Phase 2 Study on Effects of Obeticholic Acid (OCA) on Lipoprotein Metabolism in Participants With Primary Biliary Cirrhosis

Key Inclusion Criteria

• Definite or probable PBC diagnosis as demonstrated by the presence of ≥ 2 of the following 3 diagnostic factors:
• History of elevated alkaline phosphatase levels for at least 6 months
• A positive anti-microbial antibody (AMA) titer or, if AMA negative or in low titer (<1:80), PBC-specific antibodies
• Liver biopsy consistent with PBC
• Taking UDCA for at least 12 months (stable dose for ≥ 3 months) prior to Day 0 or unable to tolerate UDCA (no UDCA for ≥ 3 months prior to Day 0).
• Contraception: Female participants must have been postmenopausal, surgically sterile, or if premenopausal, were prepared to use ≥ 1 effective (≤ 1% failure rate) method of contraception during the trial and until at least 30 days after the last dose of Investigational Product.
• Must have provided written informed consent and agreed to comply with the trial protocol.

Key Exclusion Criteria

• Participants with decompensated PBC (as determined by the Investigator).
• Severe pruritus or systemic treatment for pruritus (for example, treatment with bile acid sequestrants or rifampicin) within 2 months of Day 0.
• History or presence of other significant liver diseases including:
• Active or chronic Hepatitis B or C virus infection
• Primary sclerosing cholangitis
• Alcoholic liver disease
• Definite autoimmune liver disease or overlap hepatitis
• Nonalcoholic steatohepatitis

Note: Participants with Gilbert's disease or those with a history of hepatitis B who were currently antigen negative and seroconverted were not considered exclusionary.

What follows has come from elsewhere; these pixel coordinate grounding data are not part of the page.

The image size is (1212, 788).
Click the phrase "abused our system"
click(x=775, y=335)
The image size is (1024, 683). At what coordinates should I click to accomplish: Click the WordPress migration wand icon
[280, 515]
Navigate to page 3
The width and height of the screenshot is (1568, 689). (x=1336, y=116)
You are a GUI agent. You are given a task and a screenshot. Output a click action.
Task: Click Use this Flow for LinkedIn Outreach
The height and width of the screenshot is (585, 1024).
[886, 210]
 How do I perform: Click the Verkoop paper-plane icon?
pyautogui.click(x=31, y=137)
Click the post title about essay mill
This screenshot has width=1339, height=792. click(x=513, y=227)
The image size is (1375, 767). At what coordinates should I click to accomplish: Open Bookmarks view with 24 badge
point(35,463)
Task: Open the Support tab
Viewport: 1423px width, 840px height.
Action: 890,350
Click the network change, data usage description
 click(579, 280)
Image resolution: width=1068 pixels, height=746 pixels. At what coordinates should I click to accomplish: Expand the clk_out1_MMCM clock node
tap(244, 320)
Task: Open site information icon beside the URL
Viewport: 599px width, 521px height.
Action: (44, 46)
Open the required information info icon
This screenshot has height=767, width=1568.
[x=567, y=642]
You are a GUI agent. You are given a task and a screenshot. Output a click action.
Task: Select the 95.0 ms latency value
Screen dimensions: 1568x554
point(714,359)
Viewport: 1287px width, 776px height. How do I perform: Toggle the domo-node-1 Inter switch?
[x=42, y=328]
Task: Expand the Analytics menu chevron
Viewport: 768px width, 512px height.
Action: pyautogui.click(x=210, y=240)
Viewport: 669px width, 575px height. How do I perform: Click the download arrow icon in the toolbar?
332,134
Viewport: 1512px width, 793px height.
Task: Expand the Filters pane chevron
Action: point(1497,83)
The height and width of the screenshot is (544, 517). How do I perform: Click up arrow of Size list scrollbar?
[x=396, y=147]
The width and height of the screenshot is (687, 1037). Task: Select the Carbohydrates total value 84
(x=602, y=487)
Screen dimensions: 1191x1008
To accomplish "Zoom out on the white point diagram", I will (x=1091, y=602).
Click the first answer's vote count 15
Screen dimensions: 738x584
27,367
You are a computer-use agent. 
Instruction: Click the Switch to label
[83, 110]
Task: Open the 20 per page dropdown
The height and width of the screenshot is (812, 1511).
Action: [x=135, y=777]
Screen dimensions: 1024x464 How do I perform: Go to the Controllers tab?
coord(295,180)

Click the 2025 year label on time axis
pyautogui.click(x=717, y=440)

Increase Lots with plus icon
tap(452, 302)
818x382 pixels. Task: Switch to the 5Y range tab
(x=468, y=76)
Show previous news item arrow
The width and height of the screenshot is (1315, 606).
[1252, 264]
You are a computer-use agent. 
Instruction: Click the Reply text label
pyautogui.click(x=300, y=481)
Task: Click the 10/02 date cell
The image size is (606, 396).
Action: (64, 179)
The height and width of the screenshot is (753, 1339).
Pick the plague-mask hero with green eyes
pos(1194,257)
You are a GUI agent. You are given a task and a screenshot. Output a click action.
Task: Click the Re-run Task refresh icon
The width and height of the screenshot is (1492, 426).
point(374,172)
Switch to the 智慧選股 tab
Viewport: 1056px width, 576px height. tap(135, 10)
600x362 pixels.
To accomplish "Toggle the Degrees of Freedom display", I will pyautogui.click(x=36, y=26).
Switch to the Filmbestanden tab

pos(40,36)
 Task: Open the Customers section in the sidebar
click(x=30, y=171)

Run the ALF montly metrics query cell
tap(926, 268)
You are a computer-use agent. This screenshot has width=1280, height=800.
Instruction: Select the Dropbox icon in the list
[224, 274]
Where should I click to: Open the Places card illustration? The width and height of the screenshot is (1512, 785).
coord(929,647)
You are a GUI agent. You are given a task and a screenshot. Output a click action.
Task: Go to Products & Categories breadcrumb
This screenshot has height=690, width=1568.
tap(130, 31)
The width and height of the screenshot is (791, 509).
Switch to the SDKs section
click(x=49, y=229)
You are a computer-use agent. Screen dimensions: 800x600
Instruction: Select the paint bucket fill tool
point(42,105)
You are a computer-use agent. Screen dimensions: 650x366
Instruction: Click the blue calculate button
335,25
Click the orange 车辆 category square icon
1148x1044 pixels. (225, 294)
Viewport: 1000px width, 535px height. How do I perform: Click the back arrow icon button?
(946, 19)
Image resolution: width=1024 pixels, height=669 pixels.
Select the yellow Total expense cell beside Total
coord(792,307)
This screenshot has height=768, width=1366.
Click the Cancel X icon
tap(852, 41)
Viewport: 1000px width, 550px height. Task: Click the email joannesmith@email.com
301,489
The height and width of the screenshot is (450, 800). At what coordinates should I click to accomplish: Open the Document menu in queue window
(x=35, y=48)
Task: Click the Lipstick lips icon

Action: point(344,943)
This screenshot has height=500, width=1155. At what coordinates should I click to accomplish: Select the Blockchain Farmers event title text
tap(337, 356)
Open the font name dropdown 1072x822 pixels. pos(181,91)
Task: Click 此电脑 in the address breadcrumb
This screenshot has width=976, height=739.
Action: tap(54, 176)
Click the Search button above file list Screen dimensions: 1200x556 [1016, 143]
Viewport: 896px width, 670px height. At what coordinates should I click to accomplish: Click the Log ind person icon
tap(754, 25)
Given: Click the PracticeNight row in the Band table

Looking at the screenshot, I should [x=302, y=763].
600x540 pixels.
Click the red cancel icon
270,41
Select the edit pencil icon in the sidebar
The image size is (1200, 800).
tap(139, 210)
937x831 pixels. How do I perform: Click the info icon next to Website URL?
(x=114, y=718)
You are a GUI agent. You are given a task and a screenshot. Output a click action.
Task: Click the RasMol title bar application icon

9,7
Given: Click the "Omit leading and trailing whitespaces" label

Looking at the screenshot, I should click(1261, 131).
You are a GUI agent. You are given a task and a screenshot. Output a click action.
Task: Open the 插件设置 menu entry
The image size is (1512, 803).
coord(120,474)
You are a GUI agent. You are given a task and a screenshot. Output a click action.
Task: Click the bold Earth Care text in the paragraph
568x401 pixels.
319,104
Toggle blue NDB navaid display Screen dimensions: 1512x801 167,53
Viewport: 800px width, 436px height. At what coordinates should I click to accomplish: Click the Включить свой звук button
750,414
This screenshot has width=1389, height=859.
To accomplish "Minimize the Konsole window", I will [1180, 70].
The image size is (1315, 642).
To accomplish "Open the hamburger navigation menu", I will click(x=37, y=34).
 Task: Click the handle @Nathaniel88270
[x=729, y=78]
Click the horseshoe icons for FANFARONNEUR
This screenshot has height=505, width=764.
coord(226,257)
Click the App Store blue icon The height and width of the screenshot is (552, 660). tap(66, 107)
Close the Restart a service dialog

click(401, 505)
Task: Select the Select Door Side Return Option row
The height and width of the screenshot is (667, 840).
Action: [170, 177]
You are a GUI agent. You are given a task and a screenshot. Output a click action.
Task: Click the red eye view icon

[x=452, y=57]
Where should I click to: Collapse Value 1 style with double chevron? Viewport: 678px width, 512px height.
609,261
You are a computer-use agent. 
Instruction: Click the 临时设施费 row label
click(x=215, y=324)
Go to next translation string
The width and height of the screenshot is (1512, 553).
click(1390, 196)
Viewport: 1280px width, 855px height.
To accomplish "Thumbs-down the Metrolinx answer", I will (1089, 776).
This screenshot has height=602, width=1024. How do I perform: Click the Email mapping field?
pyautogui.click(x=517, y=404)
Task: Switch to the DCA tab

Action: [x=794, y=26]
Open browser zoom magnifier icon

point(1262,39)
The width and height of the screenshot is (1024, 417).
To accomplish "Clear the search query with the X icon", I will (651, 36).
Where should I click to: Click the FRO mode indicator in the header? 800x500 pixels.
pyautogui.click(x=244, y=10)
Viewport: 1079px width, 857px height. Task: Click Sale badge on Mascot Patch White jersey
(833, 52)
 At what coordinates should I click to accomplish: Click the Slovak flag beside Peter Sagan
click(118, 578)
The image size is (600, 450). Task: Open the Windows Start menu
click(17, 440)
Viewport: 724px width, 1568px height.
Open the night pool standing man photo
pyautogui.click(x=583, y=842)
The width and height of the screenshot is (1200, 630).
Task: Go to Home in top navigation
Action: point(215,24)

• Uncontrolled diabetes or other uncontrolled or unstable medical condition that may have interfered with trial results.
• Administration of any of the following medications as specified below:
• Prohibited 28 days prior to Day 0: bile acid sequestrants including cholestyramine, colesevelam, colestipol or omega-3 fatty acid containing dietary supplements
• Prohibited 3 months prior to Day 0 and throughout trial participation: serum-lipid modifying agents including 3-hydroxy-3-methylglutaryl-coenzyme A reductase inhibitors, fenofibrate or other fibrates, nicotinic acid and derivatives, ezetimibe, Vitamin E (other than as standard dietary supplement)
• Prohibited 6 months prior to Day 0 and throughout the trial participation: azathioprine, colchicine, cyclosporine, methotrexate, mycophenolate mofetil, pentoxifylline; budesonide and other systemic corticosteroids; potentially hepatotoxic drugs (including α-methyl-dopa, sodium valproic acid, isoniazide, or nitrofurantoin)
• Prohibited 12 months prior to Day 0 and throughout the trial participation: antibodies or immunotherapy directed against interleukins or other cytokines or chemokines
• Planned change in diet or exercise habits during participation in the trial.
• Presence or history of clinically significant cardiac arrhythmias that may have prohibited the participant from participating in the trial.
• If female: known pregnancy, or had a positive urine pregnancy test (confirmed by a positive serum pregnancy test), or lactating.
• Recent (3 months prior to day 0) participation in another trial involving OCA or participation in another investigational trial (30 days prior to Day 0) and during the trial.